Lucrezia next blamed the strangers wandering around campus. There was something unmistakably off about the woman applying to be their new gym teacher. She looked too glamorous for the post (though certainly athletic enough) and didn’t bother with even the fake excitement most applicants showed a potential employer. She did appear interested in watching the students, however, which got Shirley and Nina whispering under their breath during stretches about their guest being a potential pervert. Lucrezia didn’t stick around to find out, slipping off to check on Nunnally during her sister’s lunch hour before completing even a single lap around the rugby field.
Shirley barrelled into the clubhouse the next day, fuming about a real pervert leering at female students as they exited campus. She cradled herself and shivered all over. “His eyes cut right into me! I mean, he was looking straight at me! And I swear he had a camera!” Shirley entreated Milly to go straight to the Headmaster about it, which Milly took fairly seriously before turning a comforting hug into an opportune grope.

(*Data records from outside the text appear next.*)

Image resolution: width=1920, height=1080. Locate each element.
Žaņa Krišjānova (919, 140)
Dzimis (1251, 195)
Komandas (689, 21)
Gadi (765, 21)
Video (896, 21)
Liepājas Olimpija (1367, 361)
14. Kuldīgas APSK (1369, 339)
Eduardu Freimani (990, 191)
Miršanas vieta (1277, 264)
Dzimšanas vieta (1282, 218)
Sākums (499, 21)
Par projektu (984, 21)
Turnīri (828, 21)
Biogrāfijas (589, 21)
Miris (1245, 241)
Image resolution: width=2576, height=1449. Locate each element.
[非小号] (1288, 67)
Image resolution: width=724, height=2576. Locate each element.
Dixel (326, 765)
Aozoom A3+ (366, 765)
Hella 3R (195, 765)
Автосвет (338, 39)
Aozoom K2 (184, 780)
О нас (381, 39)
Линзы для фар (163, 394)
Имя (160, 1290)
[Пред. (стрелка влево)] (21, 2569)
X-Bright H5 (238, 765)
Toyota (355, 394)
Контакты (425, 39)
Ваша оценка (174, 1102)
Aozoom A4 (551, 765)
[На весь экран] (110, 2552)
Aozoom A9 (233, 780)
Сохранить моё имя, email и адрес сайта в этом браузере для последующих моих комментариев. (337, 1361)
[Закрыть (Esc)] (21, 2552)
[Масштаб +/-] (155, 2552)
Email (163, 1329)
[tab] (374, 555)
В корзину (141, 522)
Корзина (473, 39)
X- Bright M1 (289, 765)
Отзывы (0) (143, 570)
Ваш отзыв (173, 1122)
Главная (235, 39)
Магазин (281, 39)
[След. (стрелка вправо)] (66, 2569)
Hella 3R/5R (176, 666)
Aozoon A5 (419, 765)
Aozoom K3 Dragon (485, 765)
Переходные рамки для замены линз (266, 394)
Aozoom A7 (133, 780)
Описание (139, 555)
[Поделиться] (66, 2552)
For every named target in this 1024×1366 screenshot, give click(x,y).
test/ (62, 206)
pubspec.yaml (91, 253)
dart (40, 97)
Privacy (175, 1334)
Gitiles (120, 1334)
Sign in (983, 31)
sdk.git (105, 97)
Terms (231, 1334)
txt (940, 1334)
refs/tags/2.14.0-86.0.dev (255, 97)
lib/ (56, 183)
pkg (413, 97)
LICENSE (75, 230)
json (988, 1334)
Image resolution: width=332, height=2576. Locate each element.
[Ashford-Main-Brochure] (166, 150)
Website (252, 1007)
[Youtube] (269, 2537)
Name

Shirley seemed to forget all about the leering stranger after that (Milly was a more immediate threat), but Lucrezia did not. She nearly didn’t leave campus that evening, but it was bad business to cancel matches with the nobility and a reliable associate had called her in for a substitution moreover. She rationalized that if the issues were concentrated on campus then it was best to get some distance and investigate whether similar patterns were playing out at her other haunts. Lucrezia won all her matches, as usual, and nothing felt off at the gambling dens themselves, but coming home her anxiety had redoubled.
Locking the clubhouse door behind her brought no relief. It was quiet and still on campus at night. Without the bustle of the day, the distraction of chess, or the roar of a bike engine in her ears, Lucrezia was left to kick herself for not being more cautious in days past. Something was definitely off.
"Damn it," She cursed, knocking her fist hard against the locked door.
Rivalz… Had he betrayed her? She dismissed it almost immediately. Squirrelly as he had been acting, there was no reason to think he had uncovered her identity or turned her over to the authorities for her gambling. Besides that, she simply could never imagine him betraying a friend. No, he had probably just done something stupid completely independent of all this. Like telling an upperclassman she was his girlfriend.
Her mind flooded with other possibilities, each worse than its predecessor -- vindictive ex-opponents, law enforcement, the imperial family itself. Lucrezia climbed the stairs one step at a time. For each possible threat, a thousand possible strategies played out against her and she constructed defenses and counter-offensives in response. There were contingencies already in place, discussed with Ruben. Milly and Sayoko were aware of several. None of these contingencies accounted for Lucrezia stepping into the dining room to find her brother, Viceroy Clovis of Area 11 himself, kneeling next to Nunnally’s wheelchair, Sayoko pinned to the hardwood by a Britannian soldier just steps away.